Saat Leyla bertanya-tanya bagaimana dia bisa selalu bergerak dengan anggun, mereka sudah menghilang dari pandangannya.
Pria itu telah mempermalukannya hari ini dengan sikap anggun yang sama seperti yang dia lakukan hari itu.
Leyla berhenti berlari ketika dia menyadari perbedaan drastis dalam sikap Leyla terhadap dirinya dan Claudine.
Kulitnya berubah warna menjadi keputihan. Dia tersandung ke rumput untuk memuntahkan makanan yang dia masukkan ke perutnya.
Matanya berkaca-kaca, tapi dia menolak menangis.
Setelah rasa mualnya mereda, Leyla pergi ke sungai dangkal yang mengalir melalui hutan untuk mencuci mulutnya. Dia terlihat jauh lebih baik setelah beristirahat sejenak di bawah naungan pepohonan.

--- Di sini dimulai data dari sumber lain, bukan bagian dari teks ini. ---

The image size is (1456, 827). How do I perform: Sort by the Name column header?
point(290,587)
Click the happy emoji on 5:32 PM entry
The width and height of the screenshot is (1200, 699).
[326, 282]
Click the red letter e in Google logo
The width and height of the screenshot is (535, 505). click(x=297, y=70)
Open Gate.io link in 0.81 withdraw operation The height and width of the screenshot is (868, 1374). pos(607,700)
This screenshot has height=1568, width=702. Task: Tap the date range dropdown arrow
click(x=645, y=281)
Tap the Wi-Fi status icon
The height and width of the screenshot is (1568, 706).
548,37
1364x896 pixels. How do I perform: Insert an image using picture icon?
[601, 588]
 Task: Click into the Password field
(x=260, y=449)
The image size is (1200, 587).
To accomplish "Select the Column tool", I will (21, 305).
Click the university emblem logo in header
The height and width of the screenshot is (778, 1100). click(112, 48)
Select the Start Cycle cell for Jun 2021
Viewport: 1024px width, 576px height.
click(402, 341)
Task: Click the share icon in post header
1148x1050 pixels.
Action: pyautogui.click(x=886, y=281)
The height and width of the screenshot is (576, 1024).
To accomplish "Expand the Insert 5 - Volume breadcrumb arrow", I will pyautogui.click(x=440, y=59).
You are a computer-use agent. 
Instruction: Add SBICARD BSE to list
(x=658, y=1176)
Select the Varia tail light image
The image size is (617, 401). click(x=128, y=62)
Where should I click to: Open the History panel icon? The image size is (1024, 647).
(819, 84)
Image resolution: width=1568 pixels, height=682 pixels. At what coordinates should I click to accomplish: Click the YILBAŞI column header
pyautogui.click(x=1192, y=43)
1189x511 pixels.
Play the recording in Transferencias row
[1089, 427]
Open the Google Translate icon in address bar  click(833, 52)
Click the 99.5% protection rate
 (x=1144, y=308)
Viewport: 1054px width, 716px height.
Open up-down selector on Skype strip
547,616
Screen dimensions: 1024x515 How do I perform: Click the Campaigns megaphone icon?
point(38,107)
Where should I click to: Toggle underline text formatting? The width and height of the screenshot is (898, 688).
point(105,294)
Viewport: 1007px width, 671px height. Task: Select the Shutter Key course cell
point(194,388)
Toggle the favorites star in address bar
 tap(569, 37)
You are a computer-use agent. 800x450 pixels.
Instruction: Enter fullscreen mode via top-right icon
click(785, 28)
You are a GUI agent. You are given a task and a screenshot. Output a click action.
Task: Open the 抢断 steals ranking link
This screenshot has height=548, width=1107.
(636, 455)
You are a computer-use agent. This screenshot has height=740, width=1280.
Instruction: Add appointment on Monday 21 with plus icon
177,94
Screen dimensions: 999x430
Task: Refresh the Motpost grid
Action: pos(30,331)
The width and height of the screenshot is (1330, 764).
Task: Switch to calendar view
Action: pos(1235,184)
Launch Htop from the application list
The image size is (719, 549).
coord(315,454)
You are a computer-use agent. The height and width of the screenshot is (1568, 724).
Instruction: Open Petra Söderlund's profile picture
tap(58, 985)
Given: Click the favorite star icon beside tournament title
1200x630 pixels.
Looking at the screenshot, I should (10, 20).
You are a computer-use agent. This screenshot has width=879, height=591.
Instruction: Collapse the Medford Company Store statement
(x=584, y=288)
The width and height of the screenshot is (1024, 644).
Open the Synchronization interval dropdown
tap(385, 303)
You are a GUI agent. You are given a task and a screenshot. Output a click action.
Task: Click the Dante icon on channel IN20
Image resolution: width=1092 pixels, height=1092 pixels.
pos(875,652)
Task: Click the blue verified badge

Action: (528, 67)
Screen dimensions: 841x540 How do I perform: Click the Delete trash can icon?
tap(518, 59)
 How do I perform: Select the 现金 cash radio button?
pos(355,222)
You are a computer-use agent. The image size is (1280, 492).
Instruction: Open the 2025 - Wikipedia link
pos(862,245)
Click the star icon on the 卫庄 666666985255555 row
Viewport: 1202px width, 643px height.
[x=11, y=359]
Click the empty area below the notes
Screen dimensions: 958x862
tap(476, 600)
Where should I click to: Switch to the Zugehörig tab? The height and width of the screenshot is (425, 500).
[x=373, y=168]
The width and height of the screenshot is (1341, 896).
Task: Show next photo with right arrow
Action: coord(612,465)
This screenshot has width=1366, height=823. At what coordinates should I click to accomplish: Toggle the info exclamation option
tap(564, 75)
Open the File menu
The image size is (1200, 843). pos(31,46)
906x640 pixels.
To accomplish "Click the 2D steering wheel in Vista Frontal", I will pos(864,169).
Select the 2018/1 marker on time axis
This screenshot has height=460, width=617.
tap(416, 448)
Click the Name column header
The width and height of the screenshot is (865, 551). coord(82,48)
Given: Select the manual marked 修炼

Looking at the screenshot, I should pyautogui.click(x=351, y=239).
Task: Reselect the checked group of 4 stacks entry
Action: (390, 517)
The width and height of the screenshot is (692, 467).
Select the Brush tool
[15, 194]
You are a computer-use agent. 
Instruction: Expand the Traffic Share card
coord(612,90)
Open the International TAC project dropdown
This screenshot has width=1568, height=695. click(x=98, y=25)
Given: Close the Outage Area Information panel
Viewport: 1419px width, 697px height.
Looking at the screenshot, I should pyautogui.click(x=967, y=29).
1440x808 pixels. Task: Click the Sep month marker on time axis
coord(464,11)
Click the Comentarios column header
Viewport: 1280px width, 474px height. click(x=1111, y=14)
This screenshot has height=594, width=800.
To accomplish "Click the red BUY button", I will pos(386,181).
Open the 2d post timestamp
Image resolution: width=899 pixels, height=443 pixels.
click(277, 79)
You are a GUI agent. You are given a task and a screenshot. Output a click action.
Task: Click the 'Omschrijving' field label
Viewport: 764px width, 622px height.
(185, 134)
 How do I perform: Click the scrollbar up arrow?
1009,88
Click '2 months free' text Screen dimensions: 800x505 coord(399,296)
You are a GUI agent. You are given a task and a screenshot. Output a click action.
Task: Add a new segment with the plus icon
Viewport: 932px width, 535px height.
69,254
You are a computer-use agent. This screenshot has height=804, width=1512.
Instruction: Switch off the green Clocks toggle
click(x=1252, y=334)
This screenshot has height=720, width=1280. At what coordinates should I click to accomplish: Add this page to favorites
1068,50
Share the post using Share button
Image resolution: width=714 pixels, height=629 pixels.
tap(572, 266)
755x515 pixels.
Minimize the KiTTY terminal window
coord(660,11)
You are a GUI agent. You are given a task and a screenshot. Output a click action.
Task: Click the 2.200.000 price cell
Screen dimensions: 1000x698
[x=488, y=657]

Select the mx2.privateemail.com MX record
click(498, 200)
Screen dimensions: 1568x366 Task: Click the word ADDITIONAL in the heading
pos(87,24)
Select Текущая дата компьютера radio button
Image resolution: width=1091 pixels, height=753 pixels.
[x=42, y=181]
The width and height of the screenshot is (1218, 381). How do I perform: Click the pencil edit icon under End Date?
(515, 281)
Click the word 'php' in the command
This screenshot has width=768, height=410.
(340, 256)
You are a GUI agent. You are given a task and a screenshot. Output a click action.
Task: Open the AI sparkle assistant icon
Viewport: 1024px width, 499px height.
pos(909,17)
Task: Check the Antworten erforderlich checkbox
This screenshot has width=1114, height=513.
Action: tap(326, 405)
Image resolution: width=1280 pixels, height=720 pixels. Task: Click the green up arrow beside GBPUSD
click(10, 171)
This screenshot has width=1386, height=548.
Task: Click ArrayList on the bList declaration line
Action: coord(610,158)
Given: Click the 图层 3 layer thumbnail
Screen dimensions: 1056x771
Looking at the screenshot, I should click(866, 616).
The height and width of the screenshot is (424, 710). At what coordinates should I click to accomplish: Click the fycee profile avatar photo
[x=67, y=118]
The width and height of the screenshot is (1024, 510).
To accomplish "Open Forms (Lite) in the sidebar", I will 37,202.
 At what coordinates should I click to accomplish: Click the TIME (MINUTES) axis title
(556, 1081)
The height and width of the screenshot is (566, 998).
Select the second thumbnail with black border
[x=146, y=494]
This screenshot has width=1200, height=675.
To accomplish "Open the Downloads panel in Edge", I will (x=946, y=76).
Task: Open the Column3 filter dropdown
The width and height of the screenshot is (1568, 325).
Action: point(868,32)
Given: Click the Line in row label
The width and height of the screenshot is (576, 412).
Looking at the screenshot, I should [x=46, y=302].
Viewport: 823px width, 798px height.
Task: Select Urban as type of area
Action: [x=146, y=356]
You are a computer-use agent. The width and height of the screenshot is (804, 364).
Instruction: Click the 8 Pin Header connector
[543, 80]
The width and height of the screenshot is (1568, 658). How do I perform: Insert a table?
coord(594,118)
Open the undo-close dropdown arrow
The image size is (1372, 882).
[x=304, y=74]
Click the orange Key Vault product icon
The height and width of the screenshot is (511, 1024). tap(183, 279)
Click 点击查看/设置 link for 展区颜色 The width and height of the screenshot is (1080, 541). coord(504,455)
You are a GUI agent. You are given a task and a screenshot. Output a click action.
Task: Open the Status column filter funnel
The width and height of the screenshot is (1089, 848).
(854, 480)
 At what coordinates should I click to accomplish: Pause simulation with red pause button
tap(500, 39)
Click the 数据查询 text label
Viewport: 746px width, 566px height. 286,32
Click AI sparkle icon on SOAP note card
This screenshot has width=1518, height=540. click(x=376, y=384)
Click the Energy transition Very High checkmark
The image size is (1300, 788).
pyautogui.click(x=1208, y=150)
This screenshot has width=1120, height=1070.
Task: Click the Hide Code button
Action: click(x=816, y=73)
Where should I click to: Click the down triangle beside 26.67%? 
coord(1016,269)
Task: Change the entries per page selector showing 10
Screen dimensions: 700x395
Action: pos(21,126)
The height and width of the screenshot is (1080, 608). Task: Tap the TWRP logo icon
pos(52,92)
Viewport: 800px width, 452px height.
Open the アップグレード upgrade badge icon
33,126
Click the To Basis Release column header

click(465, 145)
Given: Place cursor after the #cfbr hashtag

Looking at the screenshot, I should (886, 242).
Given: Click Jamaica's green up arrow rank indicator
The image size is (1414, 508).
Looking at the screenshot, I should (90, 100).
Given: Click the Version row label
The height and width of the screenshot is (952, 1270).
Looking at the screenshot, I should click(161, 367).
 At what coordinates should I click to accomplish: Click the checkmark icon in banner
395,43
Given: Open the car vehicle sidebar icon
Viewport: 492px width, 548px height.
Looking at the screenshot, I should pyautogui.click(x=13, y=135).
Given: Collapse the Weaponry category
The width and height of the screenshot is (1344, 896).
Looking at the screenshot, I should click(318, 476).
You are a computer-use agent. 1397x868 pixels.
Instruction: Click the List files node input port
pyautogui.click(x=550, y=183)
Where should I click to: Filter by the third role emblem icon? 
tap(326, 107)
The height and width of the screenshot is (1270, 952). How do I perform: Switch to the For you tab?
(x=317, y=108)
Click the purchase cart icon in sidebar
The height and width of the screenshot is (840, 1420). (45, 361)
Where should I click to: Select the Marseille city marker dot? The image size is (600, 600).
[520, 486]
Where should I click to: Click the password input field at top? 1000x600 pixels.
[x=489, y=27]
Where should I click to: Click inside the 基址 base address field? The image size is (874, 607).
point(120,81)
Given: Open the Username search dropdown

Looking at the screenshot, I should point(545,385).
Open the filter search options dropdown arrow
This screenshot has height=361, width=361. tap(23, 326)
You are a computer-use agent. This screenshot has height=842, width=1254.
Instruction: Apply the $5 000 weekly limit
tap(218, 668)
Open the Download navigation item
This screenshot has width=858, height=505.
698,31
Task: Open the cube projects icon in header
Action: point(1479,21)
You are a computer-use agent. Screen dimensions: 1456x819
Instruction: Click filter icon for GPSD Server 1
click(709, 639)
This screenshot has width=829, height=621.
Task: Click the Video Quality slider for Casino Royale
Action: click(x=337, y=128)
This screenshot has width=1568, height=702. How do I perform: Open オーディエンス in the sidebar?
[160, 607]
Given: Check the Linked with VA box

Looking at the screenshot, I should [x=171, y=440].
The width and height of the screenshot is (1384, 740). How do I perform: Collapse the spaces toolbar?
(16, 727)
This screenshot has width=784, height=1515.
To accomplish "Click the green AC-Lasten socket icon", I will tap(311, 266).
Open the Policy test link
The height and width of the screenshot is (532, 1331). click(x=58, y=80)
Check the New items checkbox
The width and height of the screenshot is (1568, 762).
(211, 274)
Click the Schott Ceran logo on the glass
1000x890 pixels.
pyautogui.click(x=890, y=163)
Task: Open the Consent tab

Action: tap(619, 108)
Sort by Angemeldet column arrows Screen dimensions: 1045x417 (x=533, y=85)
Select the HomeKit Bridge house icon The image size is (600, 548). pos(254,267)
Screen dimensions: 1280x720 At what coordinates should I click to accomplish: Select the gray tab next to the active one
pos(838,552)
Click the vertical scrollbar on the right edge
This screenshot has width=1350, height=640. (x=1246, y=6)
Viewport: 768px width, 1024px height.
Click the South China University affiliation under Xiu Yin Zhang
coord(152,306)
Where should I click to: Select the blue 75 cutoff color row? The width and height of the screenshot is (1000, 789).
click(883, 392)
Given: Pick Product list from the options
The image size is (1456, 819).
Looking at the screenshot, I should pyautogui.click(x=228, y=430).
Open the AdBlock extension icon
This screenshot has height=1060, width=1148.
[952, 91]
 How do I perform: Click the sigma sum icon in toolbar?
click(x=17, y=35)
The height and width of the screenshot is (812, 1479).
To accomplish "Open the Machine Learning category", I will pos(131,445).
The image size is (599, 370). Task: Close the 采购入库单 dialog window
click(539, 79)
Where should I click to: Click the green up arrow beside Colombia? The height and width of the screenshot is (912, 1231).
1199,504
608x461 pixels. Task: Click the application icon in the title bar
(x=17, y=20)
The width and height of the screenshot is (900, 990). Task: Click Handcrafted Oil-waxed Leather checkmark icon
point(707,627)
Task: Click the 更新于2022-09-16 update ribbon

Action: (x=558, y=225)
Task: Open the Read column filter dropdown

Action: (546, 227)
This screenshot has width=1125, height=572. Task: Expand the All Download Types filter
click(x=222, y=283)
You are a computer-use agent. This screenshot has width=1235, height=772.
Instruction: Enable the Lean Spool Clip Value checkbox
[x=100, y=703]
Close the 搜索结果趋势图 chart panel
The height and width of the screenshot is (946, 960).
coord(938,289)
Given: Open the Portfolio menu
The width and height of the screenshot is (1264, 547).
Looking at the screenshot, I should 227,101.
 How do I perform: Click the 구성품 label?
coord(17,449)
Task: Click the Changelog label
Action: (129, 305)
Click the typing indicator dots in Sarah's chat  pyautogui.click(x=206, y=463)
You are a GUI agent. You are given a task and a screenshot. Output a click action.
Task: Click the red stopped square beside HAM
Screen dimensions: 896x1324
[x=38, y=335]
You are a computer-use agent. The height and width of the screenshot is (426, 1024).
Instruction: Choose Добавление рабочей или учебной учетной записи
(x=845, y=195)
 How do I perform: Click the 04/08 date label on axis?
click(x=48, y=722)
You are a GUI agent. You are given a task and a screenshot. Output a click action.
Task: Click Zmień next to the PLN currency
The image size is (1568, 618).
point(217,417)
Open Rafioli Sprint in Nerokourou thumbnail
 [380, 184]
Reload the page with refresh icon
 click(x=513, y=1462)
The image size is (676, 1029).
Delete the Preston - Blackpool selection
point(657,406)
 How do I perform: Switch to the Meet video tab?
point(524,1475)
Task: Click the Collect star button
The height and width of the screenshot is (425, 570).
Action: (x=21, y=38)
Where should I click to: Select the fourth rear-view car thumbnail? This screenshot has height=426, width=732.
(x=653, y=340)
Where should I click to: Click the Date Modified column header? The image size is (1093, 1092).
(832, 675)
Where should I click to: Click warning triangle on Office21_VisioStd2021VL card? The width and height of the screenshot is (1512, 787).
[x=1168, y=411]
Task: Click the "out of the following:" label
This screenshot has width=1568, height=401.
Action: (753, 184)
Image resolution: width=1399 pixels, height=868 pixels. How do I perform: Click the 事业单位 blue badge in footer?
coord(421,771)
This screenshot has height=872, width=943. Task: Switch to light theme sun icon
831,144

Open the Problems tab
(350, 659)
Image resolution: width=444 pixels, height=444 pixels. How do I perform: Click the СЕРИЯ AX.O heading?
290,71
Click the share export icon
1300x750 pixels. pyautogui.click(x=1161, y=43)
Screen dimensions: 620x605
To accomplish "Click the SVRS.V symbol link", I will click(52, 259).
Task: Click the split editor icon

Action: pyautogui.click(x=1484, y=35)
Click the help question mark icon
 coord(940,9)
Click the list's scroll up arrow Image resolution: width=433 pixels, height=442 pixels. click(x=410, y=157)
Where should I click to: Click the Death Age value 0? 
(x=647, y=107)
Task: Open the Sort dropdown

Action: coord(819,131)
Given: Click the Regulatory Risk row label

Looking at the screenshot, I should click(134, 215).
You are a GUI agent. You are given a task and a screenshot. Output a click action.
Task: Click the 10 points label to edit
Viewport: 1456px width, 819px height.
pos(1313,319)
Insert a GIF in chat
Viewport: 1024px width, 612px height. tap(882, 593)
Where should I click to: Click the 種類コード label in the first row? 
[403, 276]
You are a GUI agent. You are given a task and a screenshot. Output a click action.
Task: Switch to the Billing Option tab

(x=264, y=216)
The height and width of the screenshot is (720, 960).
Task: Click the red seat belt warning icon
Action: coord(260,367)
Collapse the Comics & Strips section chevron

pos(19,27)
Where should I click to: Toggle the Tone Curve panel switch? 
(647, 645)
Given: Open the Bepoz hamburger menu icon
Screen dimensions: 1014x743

Leyla menuju ke jalan menuju cottage sambil kembali mengusap bibirnya dengan punggung tangan. Dia tidak punya banyak energi untuk berlari, jadi dia berjalan dengan susah payah sambil menyeret kakinya.
Stoking dan roknya kotor. Namun ia tidak menggubrisnya karena penampilannya yang sudah berantakan
Saat pondok sudah terlihat, ia mengerahkan seluruh sisa tenaganya dan menendang buah pohon hazel tersebut hingga terjatuh di pinggir jalan.
Tapi buah yang terguling di tanah itu tiba-tiba menyadari kesalahan fatal yang telah dia lakukan,
“Kacamataku…”
Wajah Leyla berkerut dalam sekejap.
Ia merasa seolah-olah jalan yang ia lalui begitu panjang dan berkelok-kelok.